Sekuritisasi KPR di Indonesia Masih Minim

Sekuritisasi KPR di Indonesia Masih Minim

Jakarta: Transaksi sekuritisasi Kredit Pemilikan Rumah (KPR) di Indonesia masih minim hingga saat ini karena belum banyak pemangku kepentingan di industri perumahan yang menggunakan instrumen tersebut.

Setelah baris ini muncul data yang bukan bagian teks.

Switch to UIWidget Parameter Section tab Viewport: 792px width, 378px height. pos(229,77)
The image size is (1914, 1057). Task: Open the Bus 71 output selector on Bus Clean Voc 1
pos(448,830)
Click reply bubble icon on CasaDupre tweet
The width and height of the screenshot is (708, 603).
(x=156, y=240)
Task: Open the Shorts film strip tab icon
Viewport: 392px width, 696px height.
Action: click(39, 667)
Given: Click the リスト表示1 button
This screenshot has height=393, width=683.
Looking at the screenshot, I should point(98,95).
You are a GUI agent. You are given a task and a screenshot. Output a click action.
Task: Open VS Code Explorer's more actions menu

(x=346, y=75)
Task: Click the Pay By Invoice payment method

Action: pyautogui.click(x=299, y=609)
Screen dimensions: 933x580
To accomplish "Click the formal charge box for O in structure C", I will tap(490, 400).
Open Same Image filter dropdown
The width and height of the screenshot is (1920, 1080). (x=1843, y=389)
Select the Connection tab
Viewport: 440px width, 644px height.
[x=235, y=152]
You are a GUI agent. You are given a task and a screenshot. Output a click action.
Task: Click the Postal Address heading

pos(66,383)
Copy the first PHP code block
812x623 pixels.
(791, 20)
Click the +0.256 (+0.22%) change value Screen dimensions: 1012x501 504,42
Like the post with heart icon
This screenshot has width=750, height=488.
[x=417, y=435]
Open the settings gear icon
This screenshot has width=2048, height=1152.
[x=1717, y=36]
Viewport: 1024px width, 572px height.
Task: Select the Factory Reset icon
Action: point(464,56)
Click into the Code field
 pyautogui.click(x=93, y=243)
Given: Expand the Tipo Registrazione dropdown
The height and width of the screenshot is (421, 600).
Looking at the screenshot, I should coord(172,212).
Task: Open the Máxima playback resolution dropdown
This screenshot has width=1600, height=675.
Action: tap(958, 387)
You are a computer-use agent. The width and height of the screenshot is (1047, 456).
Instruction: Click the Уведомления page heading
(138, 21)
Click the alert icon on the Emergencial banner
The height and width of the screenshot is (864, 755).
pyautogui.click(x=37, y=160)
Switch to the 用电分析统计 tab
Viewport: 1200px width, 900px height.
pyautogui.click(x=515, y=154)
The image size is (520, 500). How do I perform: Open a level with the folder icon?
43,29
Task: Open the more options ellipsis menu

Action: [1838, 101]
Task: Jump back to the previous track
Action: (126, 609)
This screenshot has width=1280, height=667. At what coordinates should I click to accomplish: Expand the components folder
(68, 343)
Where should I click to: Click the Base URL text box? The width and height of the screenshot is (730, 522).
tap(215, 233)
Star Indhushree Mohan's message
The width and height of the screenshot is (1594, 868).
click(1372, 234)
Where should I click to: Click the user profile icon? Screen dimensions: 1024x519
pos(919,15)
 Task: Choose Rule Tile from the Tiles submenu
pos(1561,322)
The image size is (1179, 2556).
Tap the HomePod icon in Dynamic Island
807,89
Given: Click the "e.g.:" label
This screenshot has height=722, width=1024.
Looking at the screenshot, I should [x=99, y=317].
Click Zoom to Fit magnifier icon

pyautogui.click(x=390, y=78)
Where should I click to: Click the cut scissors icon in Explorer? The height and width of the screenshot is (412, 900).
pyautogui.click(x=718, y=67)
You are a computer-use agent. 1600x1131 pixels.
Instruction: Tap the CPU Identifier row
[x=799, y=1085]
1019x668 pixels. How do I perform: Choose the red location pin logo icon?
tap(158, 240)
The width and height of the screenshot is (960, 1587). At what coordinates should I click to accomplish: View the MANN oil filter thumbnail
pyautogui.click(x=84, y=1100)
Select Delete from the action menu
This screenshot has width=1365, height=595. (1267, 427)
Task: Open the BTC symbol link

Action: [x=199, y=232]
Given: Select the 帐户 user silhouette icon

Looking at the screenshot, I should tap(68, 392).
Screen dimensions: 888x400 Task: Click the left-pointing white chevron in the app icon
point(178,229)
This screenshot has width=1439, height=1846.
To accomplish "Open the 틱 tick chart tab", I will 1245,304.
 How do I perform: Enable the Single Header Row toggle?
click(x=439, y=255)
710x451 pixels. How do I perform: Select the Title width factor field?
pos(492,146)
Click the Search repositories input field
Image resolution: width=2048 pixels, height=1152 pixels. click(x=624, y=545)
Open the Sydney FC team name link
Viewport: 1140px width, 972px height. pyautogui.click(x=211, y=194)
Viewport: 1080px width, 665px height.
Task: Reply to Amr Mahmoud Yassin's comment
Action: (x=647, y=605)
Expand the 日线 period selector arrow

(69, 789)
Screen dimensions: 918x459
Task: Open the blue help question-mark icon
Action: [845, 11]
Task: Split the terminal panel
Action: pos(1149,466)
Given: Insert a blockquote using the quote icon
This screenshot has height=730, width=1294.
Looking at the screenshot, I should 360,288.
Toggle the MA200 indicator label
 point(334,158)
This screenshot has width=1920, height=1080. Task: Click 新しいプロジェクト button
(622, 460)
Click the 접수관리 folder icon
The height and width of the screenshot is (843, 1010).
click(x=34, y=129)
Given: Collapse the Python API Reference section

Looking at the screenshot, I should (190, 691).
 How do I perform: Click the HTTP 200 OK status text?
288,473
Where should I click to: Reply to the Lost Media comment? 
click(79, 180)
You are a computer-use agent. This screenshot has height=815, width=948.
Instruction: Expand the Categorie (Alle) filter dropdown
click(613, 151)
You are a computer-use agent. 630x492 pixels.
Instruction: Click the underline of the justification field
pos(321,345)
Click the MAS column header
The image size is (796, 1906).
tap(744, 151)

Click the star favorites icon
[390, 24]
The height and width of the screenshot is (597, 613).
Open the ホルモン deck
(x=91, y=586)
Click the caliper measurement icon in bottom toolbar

Padahal, sekuritisasi dapat mendorong pertumbuhan ekonomi nasional.
 
Hal tersebut disampaikan Direktur Jenderal Kekayaan Negara Kemenkeu Rionald Silaban dalam kegiatan Securitization Summit 2022, Unlocking Secutization Role in Developing Sustainable Finance yang digelar Kementerian Keuangan RI dan PT Sarana Multigriya Finansial (SMF).
 
“Sekuritisasi dapat memberikan dampak yang luas bagi ekonomi nasional, di mana secara tidak langsung dapat membantu pemerintah dalam upaya menjaga stabilitas ekonomi nasional, khususnya di sektor perumahan dan juga menjadi upaya dalam mengurangi jumlah backlog perumahan,” jelasnya.
 

Rionald menambahkan bergeraknya sektor perumahan akan memberikan efek berlipat pada sektor lain atau setidaknya pada 170 industri turunan lainnya di sektor perumahan. Ini akan banyak sekali menyerap tenaga kerja yang pada akhirnya akan terus mendorong bergeraknya sektor ekonomi dan mendorong pemulihan ekonomi nasional.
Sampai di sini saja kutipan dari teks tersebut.